Math anxiety exerts this effect by making it difficult to hold new information in mind while simultaneously manipulating it, the researchers hold. Psychologists regard this capacity, known as working memory, as crucial for dealing with numbers.

“Math anxiety soaks up working-memory resources and makes it harder to learn mathematics, probably beginning in middle school,” Ashcraft says.

He and Kirk ran three experiments, each with 50 to 60 college students. Experiments included roughly equal numbers of male and female students who cited low, moderate, or high levels of math anxiety on a questionnaire.

In the first experiment, Ashcraft and Kirk found that students with a high level of math anxiety enrolled in fewer math courses, received lower math grades, and scored worse on working-memory tests involving numbers than their peers did.

Math anxiety’s disruptive effects on working memory appeared in the next experiment. In a series of trials, students first saw a set of letters to be remembered. They were then timed as they performed a mental addition problem. After solving it, volunteers tried to recall the letters they had seen.

High-math-anxiety students scored poorly on both tasks but especially on the mental addition. Their performance hit bottom on problems that involved carrying numbers, such as 47 + 18. However, when permitted to use pencil and paper during trials, they did as well as students without math worries did, indicating an underlying math competence.

The third experiment found that high math anxiety translates into poorer performance on an unconventional number-manipulation task that also taxed working memory. In some trials, for instance, students had to add 7 to each of four numbers that they briefly viewed, one at a time, and then verbally report the transformations in the proper order. http://LOUIS2J2SHEEHAN.US

Earlier studies have found that math anxiety temporarily boosts heart rate and other physical indicators of worry, notes psychologist David C. Geary of the University of Missouri in Columbia. Psychological therapies that reduce math worries improve math performance, he adds.

“Ashcraft’s study is the first solid evidence that math-anxious people have working-memory problems as they do math,” Geary says.  Louis J. Sheehan, Esquire

12/21

December 21, 2008

test

British 4.bri.000203 Louis J. Sheehan, Esquire

December 12, 2008

We have been told of late that America, as it heads into the 21st century, must face the possibility of its own decline, especially with “the rise of the rest,” as Fareed Zakaria refers to the growing importance of China and other aspiring great powers. Whether the U.S. is really on a downward trajectory, in relation to the rest of the world, remains debatable, but the concept of decline provides a shorthand for framing the question.
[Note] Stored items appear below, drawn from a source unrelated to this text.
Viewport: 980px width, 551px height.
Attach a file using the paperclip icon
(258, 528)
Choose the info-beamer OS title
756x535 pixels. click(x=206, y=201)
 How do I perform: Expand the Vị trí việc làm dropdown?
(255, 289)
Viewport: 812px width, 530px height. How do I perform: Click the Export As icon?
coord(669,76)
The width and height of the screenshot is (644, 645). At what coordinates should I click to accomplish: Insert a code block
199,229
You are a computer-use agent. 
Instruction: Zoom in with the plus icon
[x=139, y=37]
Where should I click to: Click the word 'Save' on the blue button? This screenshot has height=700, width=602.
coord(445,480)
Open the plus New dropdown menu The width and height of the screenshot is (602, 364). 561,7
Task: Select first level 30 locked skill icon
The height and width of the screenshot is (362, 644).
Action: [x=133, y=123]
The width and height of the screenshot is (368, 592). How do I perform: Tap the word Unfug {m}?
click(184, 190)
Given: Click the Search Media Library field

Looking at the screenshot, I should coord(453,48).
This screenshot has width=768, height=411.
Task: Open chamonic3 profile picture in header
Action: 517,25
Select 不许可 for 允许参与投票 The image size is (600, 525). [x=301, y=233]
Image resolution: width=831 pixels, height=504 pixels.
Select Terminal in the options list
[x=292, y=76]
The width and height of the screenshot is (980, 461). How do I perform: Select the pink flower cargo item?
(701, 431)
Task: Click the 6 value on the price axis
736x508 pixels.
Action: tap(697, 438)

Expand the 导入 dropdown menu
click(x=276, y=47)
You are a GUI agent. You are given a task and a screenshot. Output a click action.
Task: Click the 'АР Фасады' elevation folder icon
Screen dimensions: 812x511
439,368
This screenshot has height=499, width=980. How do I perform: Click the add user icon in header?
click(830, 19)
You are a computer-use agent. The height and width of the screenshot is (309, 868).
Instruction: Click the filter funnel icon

Historians often take the cycle of rise and fall as a model for explaining world events, and the change of direction, they note, can be remarkably abrupt.

[Bookshelf]

Britain became a great power and built an overseas empire in the decades following 1688, when the Glorious Revolution forged a partnership between crown and Parliament that brought political stability and commercial growth. But crisis came only a century later, with the loss of its American colonies in 1783.

The British Empire did not fall at Yorktown, of course, but defeat marked the end of its first flowering — what Brendan Simms, in “Three Victories and a Defeat,” calls “the first British Empire.” At the time, Joseph II of Austria compared Britain after Yorktown to Sweden, a once great power now fallen to the third rank because of military defeat and a reckless attempt to extend its power farther than it would reach. Joseph proved mistaken over the long term, but Britain’s experience in the 18th century does help us to understand the dynamic of imperial rise and fall. Americans might well seek parallels with their own country’s recent experience in Mr. Simms’s wide-ranging book. http://louis9j9sheehan.blog.com

The conventional narratives cast trade and seapower as the key to Britain’s rise. The historian J.R. Seeley (1834-95) famously insisted that England’s 18th-century history really occurred in Asia and America. Mr. Simms argues, contrarily, that the European Continent — not Britain’s far-flung possessions — was the greatest concern for British statesmen of the era, and rightly so.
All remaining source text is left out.